Corrí pues con la emoción de verme ante nuestros primeros antepasados, de transportarme atrás miles de millones de años, mucho más tiempo del que soy capaz de representarme. Por desgracia, el fruto de tanto ardor fue un tanto decepcionante. La marea estaba alta y una insidiosa brisa ondulaba la superficie del mar dificultando la visión de los estromatolitos que, eso sí, ni se habían movido ni parecía lo fuesen a hacer pronto. Confortado por fuerza con la esperanza de volver otro día, continué el viaje.

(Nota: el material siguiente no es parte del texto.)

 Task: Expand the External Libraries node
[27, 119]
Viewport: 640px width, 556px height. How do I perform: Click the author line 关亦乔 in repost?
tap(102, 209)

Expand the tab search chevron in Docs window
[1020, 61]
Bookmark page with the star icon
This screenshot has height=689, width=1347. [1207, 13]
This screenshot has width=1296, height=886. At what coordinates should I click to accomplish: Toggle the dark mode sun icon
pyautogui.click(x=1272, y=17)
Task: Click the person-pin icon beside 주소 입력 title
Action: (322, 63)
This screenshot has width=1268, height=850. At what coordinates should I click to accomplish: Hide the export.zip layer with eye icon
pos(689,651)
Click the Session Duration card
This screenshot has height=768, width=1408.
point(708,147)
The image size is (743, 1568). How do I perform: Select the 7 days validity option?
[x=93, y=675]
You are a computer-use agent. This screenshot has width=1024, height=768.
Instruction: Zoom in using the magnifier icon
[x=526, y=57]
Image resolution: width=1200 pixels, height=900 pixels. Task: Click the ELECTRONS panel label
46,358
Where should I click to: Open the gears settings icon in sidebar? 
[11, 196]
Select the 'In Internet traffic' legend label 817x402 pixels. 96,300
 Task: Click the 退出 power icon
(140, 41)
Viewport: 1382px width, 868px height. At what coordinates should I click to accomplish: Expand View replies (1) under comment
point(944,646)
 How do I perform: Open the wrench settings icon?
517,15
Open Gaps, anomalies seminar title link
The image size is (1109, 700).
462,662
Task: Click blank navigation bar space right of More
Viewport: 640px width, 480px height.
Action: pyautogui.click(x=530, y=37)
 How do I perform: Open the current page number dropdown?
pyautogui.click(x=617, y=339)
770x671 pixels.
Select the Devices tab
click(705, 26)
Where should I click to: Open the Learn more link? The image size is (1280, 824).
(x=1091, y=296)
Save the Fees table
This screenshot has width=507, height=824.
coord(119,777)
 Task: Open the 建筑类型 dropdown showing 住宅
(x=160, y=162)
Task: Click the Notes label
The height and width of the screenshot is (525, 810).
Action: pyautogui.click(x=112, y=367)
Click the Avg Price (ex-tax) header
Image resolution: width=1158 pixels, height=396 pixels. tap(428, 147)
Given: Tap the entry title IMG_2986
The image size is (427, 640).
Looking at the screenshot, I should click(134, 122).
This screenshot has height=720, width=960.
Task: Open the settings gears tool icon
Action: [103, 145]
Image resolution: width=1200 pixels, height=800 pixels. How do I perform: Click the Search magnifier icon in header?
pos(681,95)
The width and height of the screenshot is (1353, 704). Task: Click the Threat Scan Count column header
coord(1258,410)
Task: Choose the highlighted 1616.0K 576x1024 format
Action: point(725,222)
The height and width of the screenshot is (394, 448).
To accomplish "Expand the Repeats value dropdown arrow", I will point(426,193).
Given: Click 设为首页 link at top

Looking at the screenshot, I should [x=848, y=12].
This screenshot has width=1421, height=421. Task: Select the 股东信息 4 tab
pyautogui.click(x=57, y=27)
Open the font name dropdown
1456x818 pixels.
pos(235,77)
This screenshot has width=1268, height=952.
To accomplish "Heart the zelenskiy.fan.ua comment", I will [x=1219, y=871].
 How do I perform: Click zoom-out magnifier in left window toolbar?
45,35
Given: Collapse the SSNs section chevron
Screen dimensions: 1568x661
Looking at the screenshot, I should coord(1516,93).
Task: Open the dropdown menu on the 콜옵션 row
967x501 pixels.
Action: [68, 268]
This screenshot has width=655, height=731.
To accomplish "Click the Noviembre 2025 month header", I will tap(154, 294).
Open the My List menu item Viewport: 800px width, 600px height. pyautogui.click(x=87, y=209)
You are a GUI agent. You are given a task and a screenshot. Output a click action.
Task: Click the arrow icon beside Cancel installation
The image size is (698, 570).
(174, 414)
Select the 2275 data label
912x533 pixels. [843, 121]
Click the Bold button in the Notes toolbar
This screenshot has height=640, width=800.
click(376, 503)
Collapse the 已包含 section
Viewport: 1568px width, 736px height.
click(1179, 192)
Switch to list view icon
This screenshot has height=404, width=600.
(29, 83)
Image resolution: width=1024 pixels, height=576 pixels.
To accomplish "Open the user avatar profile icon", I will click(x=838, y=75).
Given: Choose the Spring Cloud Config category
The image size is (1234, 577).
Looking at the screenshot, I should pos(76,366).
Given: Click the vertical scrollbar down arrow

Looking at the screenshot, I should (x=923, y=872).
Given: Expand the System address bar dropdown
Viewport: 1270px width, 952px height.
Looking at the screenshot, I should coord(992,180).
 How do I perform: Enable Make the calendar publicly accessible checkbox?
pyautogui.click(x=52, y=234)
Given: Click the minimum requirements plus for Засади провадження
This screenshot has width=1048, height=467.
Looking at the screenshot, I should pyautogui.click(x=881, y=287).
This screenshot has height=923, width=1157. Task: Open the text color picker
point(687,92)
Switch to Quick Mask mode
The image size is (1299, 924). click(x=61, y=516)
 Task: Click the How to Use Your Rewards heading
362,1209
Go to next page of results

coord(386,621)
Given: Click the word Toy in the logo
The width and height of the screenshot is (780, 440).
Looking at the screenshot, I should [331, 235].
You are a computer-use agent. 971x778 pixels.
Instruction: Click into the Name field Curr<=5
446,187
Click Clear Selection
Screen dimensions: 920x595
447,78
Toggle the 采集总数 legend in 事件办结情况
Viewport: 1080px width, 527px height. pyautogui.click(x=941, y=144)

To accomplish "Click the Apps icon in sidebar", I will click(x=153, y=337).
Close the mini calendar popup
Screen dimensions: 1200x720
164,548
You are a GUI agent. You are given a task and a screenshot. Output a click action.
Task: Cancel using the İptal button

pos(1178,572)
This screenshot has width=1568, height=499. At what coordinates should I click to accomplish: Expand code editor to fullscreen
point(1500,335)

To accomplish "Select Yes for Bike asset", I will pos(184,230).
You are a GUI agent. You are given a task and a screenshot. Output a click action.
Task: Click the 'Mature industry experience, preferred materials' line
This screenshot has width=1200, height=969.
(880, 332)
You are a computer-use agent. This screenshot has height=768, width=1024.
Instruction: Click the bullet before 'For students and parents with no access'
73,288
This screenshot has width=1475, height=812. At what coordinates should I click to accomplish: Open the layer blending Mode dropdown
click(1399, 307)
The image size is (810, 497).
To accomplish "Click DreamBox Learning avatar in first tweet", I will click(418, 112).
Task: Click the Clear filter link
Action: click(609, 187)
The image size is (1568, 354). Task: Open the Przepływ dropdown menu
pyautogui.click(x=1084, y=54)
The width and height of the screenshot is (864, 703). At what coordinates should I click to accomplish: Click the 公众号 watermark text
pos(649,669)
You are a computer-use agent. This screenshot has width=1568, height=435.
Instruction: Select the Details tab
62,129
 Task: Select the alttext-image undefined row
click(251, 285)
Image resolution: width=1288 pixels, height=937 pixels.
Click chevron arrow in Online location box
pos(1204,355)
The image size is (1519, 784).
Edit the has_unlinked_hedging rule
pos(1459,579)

Siguiente estación: Shell Beach. La Playa de las Conchas, así llamada porque, al igual que la franja que rodea Hamelin Pool, la integra un inacabable cúmulo de conchas emblanquecidas por el sol. Millones y millones de valvas con distintos grados de erosión y tamaño sorprendentemente uniforme, que crujen y ceden con un ruido característico al pisar sobre ellas. El paisaje en ¡Australia! es grandioso, sin concesiones para los humanos y, pese a que el conocimiento lo pueda desmentir, aparentemente imperturbable. Los miles de millones de años de la estirpe de los estromatolitos anonadan los cincuenta mil que se le calculan a la civilización aborígen del continente, la que ha perdurado desde más antiguo entre todas.

Shell Beach.


Prohibido llevarse el botín.

Monkey Mia está en el extremo de una península en el interior de la bahía. Su istmo está cerrado por una valla para prevenir la entrada de animales alóctonos, pero a juzgar por los conejos que vi, vivos y muertos, en el lado que se supone preservado, debe quedar mucho por hacer. Declinaba ya el sol cuando llegué finalmente a mi destino. En Monkey Mia no hay más que un complejo hotelero de tamaño mediano, con hotel, camping y habitaciones compartidas, y un restaurante. Todo el entorno está protegido y las instalaciones parecen razonablemente respetuosas con él.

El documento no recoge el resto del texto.